- **REQUIRED WORK**
A. In the insight on Venezuelan oil, how much crude oil did Venezuela produce per day in 2024?
B. List every potential challenge to investment that the insight on Venezuelan oil names.
C. Continue the insight on Venezuelan oil after its executive summary.
##### PAGE EXCERPT #####
Insight
January 5, 2026
President Trump Wants Investments in Venezuelan Oil: What Are the Challenges?
Executive Summary
- President Trump has urged U.S. oil companies to invest in the Venezuelan oil industry—to “go in, spend billions of dollars, fix the badly broken infrastructure, the oil infrastructure, and start making money for the country”—after the administration’s military incursion into Venezuela and capture of its former leader, Nicolás Maduro.
- Despite having one of the world’s largest oil reserves, Venezuela’s crude oil production has dropped substantially from about 3.5 million barrels per day in 1997 to 0.9 million in 2024, which is about 1 percent of the world’s total crude oil production; the Venezuelan heavy crude is suitable for U.S. refining capabilities.
- This insight provides an overview of Venezuela’s crude oil reserve and production and analyzes the potential challenges to investment, including uncertainty in political stability, muted appetite of global oil markets, the country’s deteriorating infrastructure, and the world’s transition to clean energy—concluding that it is unlikely that Venezuelan oil production and exports will recover significantly over the short term.
##### ENTRIES SHOWN #####
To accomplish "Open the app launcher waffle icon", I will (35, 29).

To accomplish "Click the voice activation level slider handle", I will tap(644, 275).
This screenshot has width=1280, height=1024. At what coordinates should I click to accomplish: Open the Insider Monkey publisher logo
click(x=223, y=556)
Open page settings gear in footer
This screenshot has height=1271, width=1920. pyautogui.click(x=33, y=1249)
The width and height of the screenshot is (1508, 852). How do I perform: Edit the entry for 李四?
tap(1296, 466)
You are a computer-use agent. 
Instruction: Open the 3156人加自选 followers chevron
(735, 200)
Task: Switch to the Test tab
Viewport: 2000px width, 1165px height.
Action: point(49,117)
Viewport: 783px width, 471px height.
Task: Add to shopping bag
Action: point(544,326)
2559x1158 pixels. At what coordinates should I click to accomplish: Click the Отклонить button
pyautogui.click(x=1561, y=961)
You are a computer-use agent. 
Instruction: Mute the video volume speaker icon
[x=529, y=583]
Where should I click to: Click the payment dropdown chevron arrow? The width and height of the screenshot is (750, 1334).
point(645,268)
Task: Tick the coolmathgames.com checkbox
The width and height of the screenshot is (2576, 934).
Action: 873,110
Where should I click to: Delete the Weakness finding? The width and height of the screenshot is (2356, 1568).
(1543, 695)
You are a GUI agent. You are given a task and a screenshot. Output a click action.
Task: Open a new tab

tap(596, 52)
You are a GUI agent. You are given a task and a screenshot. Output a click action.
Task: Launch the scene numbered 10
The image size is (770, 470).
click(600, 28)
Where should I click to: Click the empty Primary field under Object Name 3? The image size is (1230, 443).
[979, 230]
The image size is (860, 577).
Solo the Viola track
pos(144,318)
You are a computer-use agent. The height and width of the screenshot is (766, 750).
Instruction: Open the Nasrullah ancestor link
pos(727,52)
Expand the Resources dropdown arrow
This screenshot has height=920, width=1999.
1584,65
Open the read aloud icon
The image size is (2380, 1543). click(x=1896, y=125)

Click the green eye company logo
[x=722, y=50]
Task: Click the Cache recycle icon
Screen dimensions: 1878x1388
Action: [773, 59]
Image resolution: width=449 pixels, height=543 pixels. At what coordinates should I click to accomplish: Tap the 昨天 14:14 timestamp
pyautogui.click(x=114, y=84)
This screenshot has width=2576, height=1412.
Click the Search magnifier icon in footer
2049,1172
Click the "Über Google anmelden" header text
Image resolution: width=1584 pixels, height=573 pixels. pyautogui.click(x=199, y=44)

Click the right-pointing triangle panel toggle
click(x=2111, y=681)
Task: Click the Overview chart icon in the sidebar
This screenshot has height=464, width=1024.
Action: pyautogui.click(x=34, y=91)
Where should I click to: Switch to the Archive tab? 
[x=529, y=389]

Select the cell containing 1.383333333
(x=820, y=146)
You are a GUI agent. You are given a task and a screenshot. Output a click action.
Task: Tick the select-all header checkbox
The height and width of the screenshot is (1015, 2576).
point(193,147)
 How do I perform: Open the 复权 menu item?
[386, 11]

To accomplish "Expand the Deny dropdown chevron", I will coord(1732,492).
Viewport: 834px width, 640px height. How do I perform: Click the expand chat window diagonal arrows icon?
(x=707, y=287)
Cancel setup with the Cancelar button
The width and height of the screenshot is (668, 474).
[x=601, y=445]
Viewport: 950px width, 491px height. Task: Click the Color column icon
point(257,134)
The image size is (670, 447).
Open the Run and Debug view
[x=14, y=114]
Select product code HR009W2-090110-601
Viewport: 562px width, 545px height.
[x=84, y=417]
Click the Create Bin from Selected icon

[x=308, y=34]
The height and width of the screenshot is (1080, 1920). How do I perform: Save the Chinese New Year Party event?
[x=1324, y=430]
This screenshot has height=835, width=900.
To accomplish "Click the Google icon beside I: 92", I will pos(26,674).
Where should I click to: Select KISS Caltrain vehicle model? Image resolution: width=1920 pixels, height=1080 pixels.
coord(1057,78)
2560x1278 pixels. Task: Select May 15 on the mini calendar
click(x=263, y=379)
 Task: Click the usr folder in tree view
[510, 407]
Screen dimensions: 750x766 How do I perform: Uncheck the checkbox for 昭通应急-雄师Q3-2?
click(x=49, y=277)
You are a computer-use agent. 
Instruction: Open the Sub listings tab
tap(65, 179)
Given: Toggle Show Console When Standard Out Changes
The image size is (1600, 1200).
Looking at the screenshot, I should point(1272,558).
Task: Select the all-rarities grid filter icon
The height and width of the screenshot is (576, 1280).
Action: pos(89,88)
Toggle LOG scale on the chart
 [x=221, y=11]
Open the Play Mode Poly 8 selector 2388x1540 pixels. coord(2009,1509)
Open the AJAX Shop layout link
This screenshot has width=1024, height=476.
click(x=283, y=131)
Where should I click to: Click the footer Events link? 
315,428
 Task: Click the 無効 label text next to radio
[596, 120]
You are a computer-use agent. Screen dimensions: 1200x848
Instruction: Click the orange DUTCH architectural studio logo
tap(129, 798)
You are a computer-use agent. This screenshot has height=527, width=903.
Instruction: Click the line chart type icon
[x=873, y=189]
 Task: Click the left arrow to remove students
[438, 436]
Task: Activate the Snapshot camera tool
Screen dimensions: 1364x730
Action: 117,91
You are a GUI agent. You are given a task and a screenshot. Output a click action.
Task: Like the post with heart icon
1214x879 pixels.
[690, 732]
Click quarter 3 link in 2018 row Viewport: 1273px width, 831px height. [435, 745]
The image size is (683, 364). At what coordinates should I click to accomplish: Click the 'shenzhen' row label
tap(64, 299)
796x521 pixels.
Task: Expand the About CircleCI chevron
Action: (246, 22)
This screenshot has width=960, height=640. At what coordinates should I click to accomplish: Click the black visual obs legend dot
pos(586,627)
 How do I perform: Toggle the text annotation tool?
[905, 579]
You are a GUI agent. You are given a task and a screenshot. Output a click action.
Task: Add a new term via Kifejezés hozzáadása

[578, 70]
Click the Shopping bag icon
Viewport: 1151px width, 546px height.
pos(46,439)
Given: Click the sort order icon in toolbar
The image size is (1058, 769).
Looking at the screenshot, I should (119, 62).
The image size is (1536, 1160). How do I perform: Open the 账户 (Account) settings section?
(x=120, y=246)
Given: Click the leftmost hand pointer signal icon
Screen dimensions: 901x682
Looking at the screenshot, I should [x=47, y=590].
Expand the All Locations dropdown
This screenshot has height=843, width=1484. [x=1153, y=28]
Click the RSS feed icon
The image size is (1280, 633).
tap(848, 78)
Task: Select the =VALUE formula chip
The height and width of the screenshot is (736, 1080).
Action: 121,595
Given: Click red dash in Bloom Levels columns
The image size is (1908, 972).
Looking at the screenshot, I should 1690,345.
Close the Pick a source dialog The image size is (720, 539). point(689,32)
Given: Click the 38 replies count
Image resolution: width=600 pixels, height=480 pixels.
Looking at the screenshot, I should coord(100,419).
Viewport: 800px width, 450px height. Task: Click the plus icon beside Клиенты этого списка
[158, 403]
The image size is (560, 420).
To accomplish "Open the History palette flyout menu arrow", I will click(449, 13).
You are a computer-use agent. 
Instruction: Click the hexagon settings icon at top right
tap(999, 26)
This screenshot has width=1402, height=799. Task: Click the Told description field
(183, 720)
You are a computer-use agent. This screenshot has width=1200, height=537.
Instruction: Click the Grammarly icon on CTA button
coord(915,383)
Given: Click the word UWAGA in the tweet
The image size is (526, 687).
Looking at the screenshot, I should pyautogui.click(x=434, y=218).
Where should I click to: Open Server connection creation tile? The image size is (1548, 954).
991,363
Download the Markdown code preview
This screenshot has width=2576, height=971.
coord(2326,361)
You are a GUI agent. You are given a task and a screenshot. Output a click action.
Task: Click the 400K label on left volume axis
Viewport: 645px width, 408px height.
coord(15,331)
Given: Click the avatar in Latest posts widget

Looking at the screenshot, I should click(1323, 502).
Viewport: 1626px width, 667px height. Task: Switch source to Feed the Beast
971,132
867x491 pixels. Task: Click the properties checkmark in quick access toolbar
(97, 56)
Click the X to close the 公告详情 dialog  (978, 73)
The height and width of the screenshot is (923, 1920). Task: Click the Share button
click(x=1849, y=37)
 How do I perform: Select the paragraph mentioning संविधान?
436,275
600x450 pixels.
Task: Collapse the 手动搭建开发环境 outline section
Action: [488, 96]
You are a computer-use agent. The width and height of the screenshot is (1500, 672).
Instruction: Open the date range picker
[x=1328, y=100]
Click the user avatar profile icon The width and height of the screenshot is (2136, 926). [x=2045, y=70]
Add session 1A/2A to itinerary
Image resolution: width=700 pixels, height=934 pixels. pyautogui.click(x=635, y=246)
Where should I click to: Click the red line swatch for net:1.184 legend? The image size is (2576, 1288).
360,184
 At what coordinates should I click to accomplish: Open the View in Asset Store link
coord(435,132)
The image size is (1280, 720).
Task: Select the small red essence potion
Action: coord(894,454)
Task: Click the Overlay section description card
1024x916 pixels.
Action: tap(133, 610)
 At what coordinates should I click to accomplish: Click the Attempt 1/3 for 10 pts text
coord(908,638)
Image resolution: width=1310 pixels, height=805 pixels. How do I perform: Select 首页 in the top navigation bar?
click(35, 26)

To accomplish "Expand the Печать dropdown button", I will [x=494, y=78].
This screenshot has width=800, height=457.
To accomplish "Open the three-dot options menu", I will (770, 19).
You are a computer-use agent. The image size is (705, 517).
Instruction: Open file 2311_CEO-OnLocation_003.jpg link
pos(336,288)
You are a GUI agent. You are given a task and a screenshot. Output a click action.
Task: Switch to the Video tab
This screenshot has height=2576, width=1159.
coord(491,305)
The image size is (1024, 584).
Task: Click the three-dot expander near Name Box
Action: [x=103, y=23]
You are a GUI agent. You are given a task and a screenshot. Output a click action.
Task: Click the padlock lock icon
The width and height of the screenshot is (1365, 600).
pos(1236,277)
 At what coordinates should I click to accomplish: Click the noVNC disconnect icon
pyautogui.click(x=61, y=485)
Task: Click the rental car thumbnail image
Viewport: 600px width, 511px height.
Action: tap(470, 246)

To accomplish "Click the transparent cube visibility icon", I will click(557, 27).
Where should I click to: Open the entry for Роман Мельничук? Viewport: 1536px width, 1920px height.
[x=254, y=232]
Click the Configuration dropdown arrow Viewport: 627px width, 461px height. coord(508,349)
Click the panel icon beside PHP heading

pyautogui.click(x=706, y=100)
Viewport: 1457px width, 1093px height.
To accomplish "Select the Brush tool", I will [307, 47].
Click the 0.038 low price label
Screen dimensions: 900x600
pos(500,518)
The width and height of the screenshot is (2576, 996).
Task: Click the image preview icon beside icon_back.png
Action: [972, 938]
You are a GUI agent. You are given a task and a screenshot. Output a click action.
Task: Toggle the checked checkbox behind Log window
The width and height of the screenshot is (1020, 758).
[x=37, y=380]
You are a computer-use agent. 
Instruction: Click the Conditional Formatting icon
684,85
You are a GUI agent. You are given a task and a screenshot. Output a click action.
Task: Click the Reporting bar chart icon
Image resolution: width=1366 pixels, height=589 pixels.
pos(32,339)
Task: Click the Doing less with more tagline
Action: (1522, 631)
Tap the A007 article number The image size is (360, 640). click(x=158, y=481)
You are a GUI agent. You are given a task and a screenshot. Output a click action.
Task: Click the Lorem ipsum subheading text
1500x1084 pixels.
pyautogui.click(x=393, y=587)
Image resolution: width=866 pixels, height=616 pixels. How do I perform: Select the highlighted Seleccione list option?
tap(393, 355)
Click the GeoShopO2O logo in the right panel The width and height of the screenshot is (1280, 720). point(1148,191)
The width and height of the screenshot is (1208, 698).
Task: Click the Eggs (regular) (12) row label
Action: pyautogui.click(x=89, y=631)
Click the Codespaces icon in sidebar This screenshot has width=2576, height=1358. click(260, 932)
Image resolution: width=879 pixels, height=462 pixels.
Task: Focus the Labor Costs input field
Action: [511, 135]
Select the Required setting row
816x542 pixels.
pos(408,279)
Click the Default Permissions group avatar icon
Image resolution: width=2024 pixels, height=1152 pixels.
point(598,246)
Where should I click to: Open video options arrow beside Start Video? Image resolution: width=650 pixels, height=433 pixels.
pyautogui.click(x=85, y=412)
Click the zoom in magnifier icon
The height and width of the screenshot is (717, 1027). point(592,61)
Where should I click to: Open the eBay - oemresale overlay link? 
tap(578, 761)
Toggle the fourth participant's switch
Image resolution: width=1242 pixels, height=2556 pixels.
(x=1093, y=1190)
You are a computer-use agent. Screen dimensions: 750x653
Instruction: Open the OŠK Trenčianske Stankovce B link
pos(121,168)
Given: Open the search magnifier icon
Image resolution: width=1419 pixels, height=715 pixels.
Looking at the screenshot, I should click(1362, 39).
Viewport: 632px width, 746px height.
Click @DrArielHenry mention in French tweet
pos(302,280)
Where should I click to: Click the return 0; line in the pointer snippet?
#####
- **ANSWERS TO THE EXERCISES**
A. About 0.9 million barrels per day.

B.
- Uncertainty in political stability
- Muted appetite of global oil markets
- The country's deteriorating infrastructure
- The world's transition to clean energy

C.
Introduction
After the Trump Administration’s military incursion into Venezuela and capture of the former Venezuelan leader, Nicolás Maduro, President Trump urged U.S. oil companies to invest in the oil industry in Venezuela. “We’re going to have our very large United States oil companies, the biggest anywhere in the world, go in, spend billions of dollars, fix the badly broken infrastructure, the oil infrastructure, and start making money for the country,” said President Trump at a press conference.
As of 2023, Venezuela had one of the world’s largest proven crude oil reserves at approximately 303 billion barrels, which accounted for about 17 percent of total global reserves. The Venezuelan heavy crude is suitable for U.S. refining infrastructure as 70 percent of U.S. refining capacity is designed to process heavier crude.
Despite Venezuela’s vast oil reserves, its oil production has dropped substantially from about 3.5 million barrels per day in 1997 to 0.9 million barrels per day in 2024, which is about 1 percent of the world’s total crude oil production (79 million barrels per day).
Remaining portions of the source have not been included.